= Peter Koski =

American lawyer

Peter M. Koski is a partner at the Washington, D.C. firm Covington (formerly Covington & Burling). He was formerly a trial attorney for the United States Department of Justice. On June 22, 2010, he was responsible for the indictment of Puerto Rico Senator Héctor Martínez on corruption charges. On February 25, 2025, his security clearances were suspended by President Donald Trump.

==Education==
He received a B.A. summa cum laude at Seattle University.

In 2005, he graduated from Stanford Law School, where he obtained his Juris Doctor. He delivered the student speech at the commencement exercises after having been co-president of his graduating class. While a student, he spent nearly two months in Gujarat, India, documenting caste discrimination cases.
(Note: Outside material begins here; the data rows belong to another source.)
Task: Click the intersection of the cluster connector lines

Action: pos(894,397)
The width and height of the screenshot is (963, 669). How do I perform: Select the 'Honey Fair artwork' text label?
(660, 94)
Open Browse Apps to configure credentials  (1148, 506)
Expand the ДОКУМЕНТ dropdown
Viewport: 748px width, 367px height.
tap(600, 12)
At Stanford Law School's Center on Conflict and Negotiation, he served as a Fellow.

==Professional experience==
Before attending Stanford, he served as a Rotary Ambassadorial Fellow in Ecuador.
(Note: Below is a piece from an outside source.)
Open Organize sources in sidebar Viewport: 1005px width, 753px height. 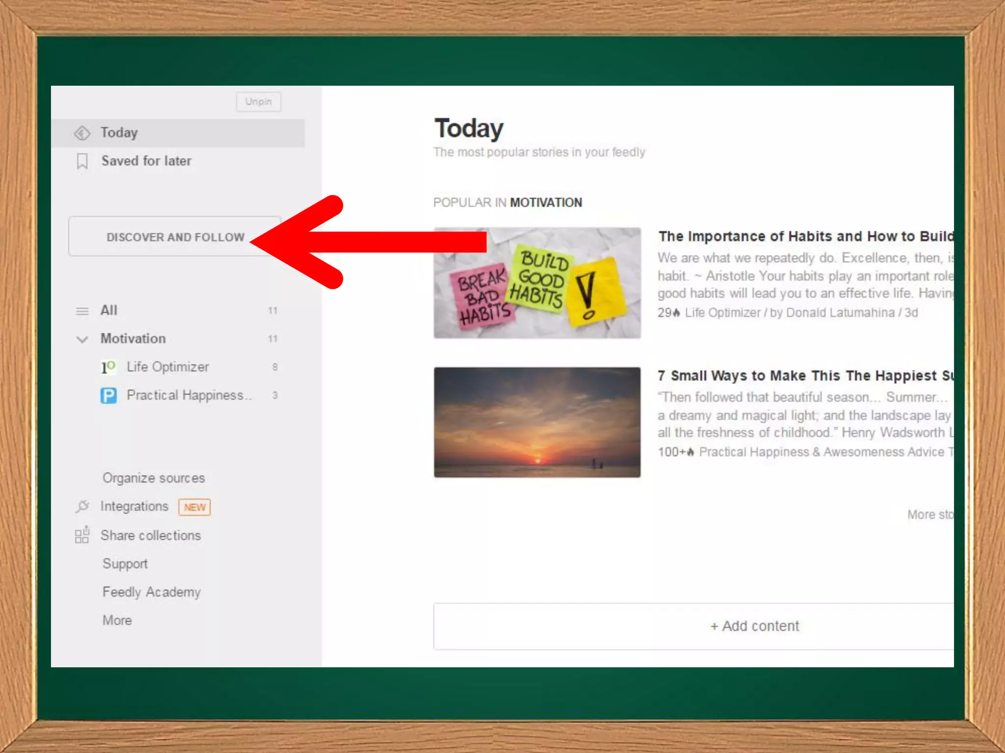[154, 478]
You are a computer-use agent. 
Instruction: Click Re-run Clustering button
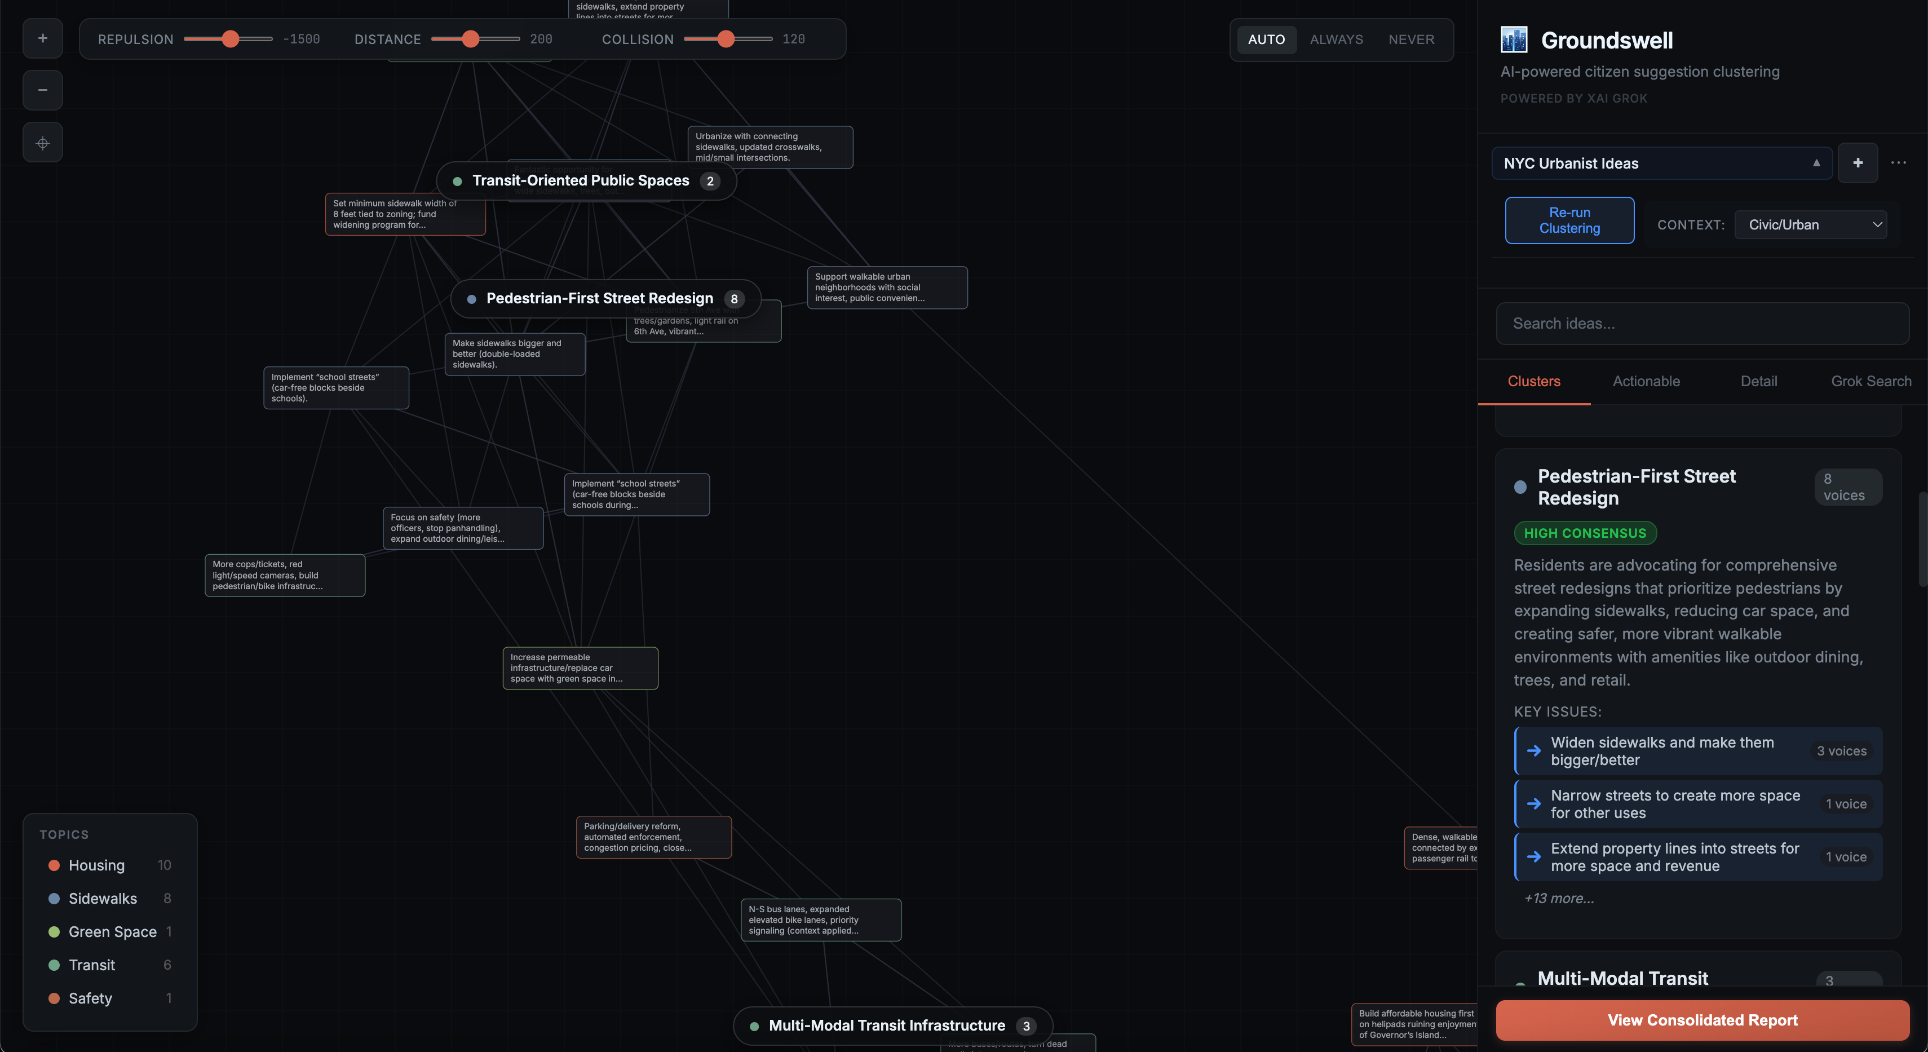tap(1569, 220)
Before joining the United States Department of Justice's Criminal Division's Public Integrity Section, Koski worked as a law clerk to U.S. Court of Appeals for the Ninth Circuit Judge Richard C. Tallman.

In addition to the indictment of the now convicted Puerto Rican senator, he has also been assigned to other high-profile public integrity cases, including the now closed investigation into allegations regarding former United States Department of Housing and Urban Development Secretary Alphonso Jackson.